* What to do
Reproduce the stretch of the records from the very first line through the line containing "[1218, 435]", with both ends included and every line kept exactly the same.

### Data provided

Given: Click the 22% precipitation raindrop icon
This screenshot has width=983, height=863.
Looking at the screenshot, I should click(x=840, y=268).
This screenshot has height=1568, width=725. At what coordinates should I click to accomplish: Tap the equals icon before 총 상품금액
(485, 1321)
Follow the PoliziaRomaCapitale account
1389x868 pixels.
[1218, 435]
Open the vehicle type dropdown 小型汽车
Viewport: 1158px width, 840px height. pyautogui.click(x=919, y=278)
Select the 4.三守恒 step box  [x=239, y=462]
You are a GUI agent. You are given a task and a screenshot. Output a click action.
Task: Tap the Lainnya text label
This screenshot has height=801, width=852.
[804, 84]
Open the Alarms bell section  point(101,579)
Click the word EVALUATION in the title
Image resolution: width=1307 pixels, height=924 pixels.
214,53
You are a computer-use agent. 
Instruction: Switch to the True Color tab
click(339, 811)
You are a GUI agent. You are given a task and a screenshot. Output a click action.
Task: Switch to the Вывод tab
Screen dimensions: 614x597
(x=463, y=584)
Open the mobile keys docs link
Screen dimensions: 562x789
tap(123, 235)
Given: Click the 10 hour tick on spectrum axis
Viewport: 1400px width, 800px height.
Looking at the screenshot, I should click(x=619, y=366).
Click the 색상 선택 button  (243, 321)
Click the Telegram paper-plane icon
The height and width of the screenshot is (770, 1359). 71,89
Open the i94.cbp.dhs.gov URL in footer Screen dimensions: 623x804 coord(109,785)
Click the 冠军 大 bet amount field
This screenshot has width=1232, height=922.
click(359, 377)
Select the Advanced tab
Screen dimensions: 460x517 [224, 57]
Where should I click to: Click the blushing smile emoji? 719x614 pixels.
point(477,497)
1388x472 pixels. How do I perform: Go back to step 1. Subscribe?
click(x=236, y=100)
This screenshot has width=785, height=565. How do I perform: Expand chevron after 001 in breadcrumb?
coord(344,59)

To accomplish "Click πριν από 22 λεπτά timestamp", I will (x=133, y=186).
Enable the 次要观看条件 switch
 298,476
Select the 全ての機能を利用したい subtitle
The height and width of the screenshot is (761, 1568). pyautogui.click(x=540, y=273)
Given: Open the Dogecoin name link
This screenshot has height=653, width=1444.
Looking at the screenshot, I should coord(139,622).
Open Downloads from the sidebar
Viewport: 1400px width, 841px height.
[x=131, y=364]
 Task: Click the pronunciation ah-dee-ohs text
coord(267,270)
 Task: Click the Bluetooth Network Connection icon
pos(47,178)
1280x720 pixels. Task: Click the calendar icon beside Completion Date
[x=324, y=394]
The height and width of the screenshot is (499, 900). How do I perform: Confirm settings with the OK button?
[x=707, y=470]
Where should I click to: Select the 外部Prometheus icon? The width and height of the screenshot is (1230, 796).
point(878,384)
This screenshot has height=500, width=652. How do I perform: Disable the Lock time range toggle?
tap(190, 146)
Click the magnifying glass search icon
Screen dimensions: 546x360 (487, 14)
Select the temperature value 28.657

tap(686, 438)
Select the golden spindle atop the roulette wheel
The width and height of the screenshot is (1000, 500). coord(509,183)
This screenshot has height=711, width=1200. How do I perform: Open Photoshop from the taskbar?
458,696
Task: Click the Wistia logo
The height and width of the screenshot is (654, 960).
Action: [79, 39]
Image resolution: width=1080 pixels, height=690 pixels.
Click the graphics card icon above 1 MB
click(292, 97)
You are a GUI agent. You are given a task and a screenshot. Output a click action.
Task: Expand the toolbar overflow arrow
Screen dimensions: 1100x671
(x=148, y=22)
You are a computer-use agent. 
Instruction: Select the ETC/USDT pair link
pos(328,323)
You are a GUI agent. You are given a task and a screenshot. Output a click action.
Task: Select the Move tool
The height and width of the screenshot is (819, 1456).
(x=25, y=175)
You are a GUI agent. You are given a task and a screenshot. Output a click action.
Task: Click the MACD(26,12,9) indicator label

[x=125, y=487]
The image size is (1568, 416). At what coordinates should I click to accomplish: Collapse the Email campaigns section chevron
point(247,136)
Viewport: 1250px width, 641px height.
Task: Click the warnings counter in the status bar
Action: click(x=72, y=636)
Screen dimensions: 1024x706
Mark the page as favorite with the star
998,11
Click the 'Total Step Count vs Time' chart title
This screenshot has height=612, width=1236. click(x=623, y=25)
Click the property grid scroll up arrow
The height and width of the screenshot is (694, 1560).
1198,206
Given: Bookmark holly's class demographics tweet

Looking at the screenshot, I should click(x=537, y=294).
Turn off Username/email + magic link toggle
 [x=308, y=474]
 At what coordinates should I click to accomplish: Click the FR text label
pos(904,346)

######

* Written answer
Given: Click the 22% precipitation raindrop icon
This screenshot has width=983, height=863.
Looking at the screenshot, I should click(x=840, y=268).
This screenshot has height=1568, width=725. At what coordinates should I click to accomplish: Tap the equals icon before 총 상품금액
(485, 1321)
Follow the PoliziaRomaCapitale account
1389x868 pixels.
[1218, 435]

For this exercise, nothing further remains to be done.